In this article, I am going to cover another issue that we see quite frequently. There is often a lot of confusion around the differences between Employees and Contractors. Clients mistakenly assume that because they declared themselves a contractor, or have an agreement stating so, that they are protected. However, it is not the agreement, but the facts that determine the classification.
What makes this worse, is that these definitions aren’t defined in the Income Tax Act. Therefore, we need to look at the tests that have evolved from the courts. There is no single test to resolve the issue, but we instead examine three interrelated tests.
These tests are:
- Economic reality or entrepreneur test;
- Integration or organization test; and
- Specific result test.
The Economic Reality or Entrepreneur Test
In this test we look at three different dimensions: control, ownership of tools, and the chance of profit/risk of loss.

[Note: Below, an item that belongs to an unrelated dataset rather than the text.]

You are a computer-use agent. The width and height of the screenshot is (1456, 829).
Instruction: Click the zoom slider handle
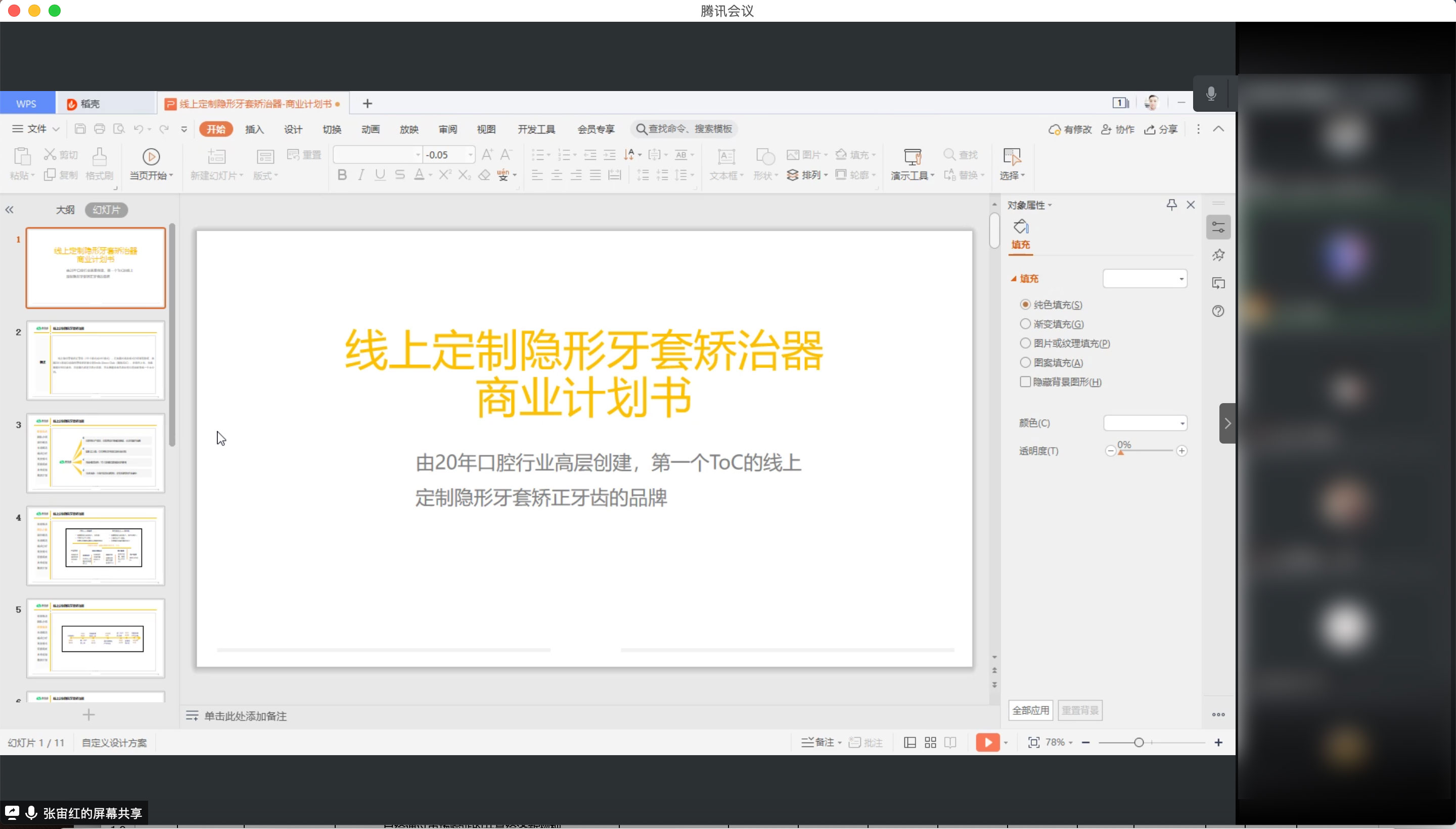(1139, 743)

Employees are generally told both what and how the work is to be completed (control), provide no funds or equipment that are needed to do the work (ownership of tools), and are paid the same regardless of the outcome (chance of profit/risk of loss). On the other hand, an independent contractor generally is told what needs to be done, but not how the work is to be completed. The contractor supplies the tools and funds to complete the work. Finally, the contractor risks not being paid, damages to assets, delays and covers the operating costs.
Not all distinctions are this cut and dry though.

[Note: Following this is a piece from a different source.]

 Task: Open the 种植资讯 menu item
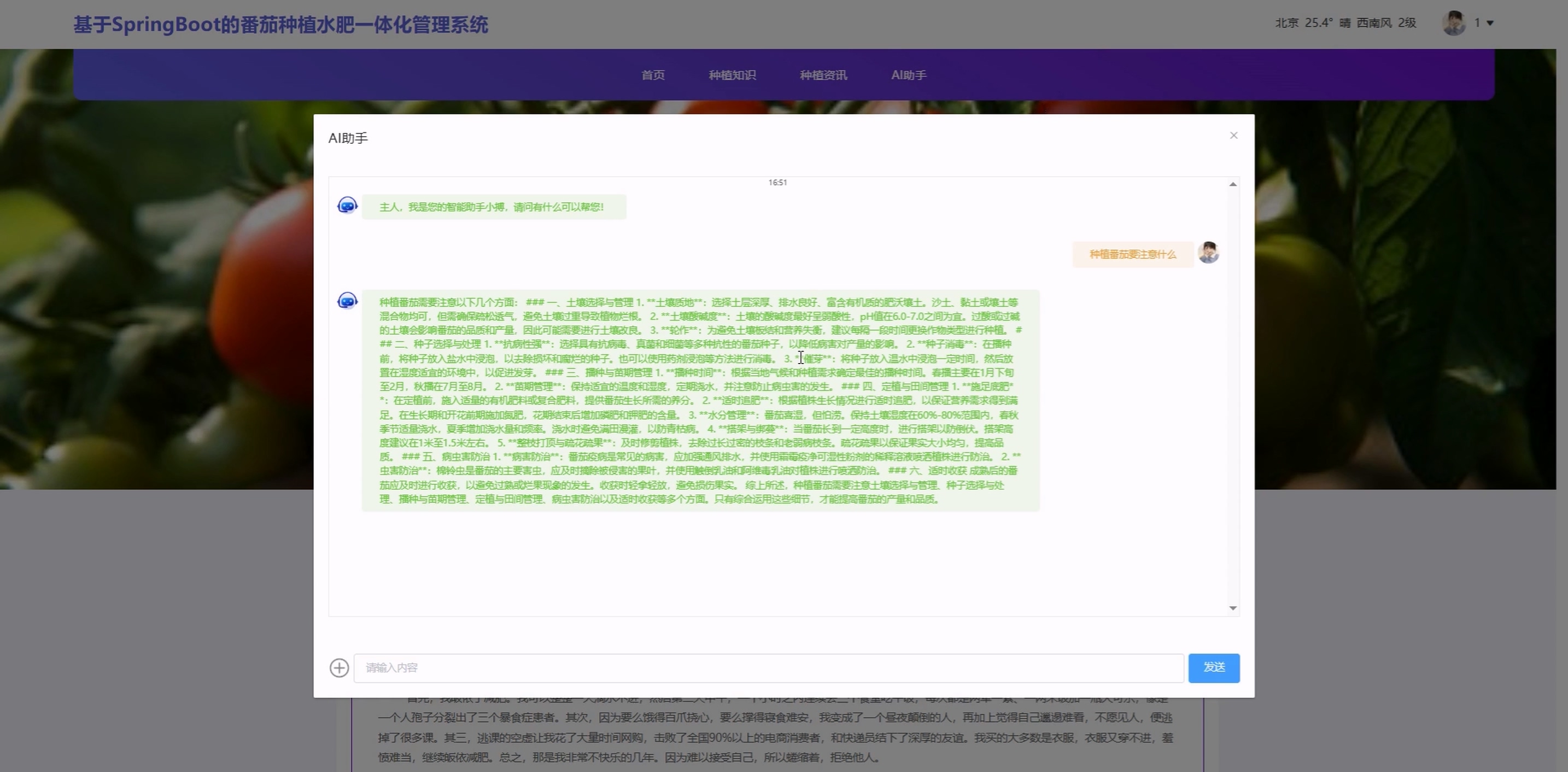[x=823, y=75]
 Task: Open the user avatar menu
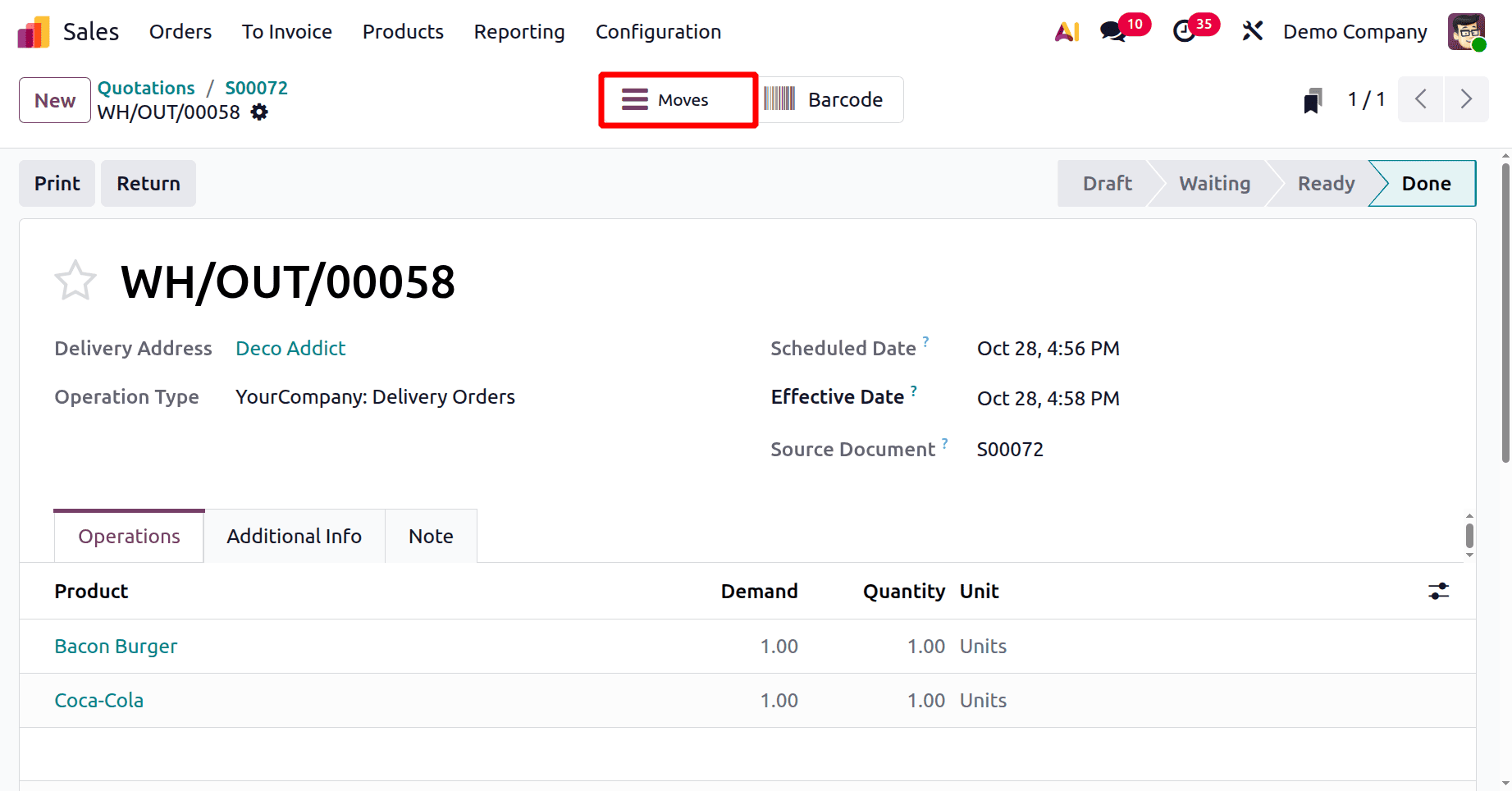(x=1466, y=31)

The Integration or Organization Test
The more dependant an individual is on the organization, the more likely they are to be considered an employee. Being economically dependant on the organization for example, gives the appearance of an employee-employer relationship.
The Specific Result Test
Employees are generally hired to perform personal services during a given period of time without reference to a specific result. Contractors are generally hired to complete a specific result or project.
Applying the Tests
For income tax purposes, self-employed status may be preferred by both the payer and the worker. For labour law purposes, the worker may prefer being considered an employee. The risk of getting the classification wrong is that you can either miss out on some serious tax deductions or could be re-assessed for years of tax deductions you mistakenly took. This is bad enough for an individual, but an employer may suddenly be on the hook for payroll taxes for every individual the company mistakenly treated as contractors. Or conversely, hearing from the Employment Standards Board about a wrongful dismissal when you thought they were just ending a contract.
Again, there is no one single test and these tests have to be looked at together for every individual case. If you are uncertain where you fall, you should speak to a Charted Professional Accountant.